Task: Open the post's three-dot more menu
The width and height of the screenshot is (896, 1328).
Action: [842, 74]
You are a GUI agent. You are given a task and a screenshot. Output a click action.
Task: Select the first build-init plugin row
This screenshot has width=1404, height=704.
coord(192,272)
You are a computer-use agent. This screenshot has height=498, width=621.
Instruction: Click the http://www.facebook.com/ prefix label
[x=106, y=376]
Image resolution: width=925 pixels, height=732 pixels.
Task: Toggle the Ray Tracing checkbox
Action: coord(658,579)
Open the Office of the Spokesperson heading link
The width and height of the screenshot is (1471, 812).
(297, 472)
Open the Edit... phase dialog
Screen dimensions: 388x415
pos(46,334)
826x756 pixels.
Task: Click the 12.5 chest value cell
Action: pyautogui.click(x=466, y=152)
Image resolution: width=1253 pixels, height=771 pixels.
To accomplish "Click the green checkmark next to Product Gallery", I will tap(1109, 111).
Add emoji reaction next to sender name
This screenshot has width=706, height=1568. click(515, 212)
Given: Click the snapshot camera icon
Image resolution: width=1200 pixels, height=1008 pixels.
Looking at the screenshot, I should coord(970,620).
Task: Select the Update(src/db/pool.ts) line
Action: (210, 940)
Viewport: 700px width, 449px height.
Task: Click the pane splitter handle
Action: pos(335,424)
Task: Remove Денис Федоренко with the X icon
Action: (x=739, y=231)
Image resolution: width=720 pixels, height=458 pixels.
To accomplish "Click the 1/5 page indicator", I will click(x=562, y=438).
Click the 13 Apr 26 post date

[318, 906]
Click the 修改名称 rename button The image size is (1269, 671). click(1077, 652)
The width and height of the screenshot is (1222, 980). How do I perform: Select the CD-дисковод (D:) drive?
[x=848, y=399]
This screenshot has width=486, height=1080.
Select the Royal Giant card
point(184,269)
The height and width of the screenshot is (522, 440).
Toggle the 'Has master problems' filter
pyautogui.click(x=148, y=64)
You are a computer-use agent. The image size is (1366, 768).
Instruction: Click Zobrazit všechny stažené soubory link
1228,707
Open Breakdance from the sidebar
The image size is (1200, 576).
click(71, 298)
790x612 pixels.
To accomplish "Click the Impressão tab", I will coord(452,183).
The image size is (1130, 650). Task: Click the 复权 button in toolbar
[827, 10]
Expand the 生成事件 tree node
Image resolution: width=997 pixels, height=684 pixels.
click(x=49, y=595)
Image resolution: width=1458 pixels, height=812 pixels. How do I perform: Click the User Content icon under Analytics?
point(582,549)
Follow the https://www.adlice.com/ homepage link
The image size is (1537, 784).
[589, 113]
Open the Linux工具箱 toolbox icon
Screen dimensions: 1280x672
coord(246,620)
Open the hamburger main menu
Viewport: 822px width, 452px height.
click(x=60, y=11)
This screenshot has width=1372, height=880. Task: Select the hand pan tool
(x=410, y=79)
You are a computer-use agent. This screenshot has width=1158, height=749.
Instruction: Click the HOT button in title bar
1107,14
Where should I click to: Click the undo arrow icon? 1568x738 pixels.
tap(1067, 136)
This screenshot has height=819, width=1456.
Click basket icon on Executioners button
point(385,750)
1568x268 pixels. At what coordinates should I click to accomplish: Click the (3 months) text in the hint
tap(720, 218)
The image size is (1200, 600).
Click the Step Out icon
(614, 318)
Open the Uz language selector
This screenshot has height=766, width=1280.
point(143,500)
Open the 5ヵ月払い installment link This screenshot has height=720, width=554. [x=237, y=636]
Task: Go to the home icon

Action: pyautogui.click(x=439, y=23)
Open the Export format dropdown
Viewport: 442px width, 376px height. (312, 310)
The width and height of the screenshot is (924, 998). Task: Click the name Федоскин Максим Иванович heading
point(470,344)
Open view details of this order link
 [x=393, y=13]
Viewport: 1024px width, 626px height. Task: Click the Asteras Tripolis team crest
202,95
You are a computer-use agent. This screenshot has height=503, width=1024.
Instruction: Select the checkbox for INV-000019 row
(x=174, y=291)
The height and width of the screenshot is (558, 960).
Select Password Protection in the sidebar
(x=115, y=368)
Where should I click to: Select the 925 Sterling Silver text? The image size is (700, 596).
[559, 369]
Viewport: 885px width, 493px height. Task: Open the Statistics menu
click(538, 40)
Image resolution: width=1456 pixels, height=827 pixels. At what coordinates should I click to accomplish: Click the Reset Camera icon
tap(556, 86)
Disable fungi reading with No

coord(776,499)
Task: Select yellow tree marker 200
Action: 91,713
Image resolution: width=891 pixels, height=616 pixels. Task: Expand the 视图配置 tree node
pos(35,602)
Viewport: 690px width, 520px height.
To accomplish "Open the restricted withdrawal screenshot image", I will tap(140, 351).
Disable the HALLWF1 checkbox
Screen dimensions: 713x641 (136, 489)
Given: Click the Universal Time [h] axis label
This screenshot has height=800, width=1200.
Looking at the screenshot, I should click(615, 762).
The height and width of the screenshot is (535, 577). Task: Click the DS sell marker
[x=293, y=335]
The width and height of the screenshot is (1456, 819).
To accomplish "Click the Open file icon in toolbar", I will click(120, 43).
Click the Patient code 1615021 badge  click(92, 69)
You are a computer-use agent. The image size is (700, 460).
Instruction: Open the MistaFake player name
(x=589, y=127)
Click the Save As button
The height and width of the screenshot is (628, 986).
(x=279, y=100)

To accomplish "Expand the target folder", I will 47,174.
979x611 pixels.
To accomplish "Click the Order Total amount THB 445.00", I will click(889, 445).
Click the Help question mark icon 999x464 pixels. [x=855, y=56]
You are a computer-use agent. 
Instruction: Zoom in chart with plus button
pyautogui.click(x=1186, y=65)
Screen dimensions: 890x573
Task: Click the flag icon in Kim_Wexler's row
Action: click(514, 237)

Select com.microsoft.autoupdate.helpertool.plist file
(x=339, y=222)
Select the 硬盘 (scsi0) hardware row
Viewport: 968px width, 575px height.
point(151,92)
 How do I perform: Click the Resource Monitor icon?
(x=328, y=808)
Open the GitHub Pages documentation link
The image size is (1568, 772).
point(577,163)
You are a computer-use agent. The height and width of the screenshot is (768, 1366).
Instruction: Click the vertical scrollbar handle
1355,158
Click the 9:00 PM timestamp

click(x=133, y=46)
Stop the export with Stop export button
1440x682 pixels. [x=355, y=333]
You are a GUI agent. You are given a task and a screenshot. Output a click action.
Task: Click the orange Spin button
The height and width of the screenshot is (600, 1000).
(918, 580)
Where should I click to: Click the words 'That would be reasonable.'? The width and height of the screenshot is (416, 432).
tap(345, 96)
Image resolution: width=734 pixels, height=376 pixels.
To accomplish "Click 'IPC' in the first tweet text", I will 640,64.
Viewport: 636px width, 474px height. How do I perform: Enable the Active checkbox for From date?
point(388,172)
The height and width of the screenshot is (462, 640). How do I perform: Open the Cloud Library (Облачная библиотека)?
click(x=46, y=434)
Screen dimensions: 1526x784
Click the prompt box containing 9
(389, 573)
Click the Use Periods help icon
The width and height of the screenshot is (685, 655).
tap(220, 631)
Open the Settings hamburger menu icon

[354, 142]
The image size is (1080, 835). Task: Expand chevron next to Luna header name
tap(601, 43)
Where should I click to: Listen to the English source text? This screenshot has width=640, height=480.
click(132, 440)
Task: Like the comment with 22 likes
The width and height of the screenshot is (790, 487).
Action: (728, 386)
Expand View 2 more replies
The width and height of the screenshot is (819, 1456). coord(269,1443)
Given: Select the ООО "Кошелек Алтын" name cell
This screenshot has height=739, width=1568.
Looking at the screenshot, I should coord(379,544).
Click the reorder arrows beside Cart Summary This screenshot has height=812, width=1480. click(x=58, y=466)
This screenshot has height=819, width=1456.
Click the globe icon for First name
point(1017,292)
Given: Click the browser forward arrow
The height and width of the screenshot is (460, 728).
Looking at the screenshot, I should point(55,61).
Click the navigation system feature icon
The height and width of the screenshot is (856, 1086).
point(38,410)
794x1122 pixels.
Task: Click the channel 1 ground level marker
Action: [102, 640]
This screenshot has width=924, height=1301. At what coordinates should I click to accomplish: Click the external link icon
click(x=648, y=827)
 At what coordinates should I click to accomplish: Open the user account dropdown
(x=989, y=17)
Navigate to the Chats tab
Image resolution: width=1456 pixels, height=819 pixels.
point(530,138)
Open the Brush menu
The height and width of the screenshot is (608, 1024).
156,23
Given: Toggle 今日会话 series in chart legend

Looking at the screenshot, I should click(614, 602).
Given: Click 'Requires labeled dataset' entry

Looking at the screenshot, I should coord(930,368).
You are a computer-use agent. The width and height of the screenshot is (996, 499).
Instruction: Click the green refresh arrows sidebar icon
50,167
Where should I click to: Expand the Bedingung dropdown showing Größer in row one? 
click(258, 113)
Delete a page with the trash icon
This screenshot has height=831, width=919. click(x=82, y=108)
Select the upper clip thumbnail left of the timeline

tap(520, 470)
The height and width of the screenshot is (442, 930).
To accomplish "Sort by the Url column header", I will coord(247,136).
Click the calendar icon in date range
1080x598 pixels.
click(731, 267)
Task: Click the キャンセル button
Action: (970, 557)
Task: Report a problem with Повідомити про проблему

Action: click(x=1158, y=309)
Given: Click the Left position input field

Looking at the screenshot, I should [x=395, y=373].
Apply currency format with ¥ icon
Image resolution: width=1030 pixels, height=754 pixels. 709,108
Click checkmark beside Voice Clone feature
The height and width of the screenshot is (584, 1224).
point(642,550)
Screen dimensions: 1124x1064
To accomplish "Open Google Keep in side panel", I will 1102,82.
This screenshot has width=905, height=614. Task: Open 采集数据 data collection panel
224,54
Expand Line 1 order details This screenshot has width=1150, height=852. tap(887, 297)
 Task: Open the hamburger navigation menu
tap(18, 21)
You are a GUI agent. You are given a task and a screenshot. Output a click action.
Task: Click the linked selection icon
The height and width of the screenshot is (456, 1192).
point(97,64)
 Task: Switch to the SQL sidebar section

* Task objective:
Please state how many lines of the data hold the string "computer", with nothing else in your reply.

* Solution for this task:
8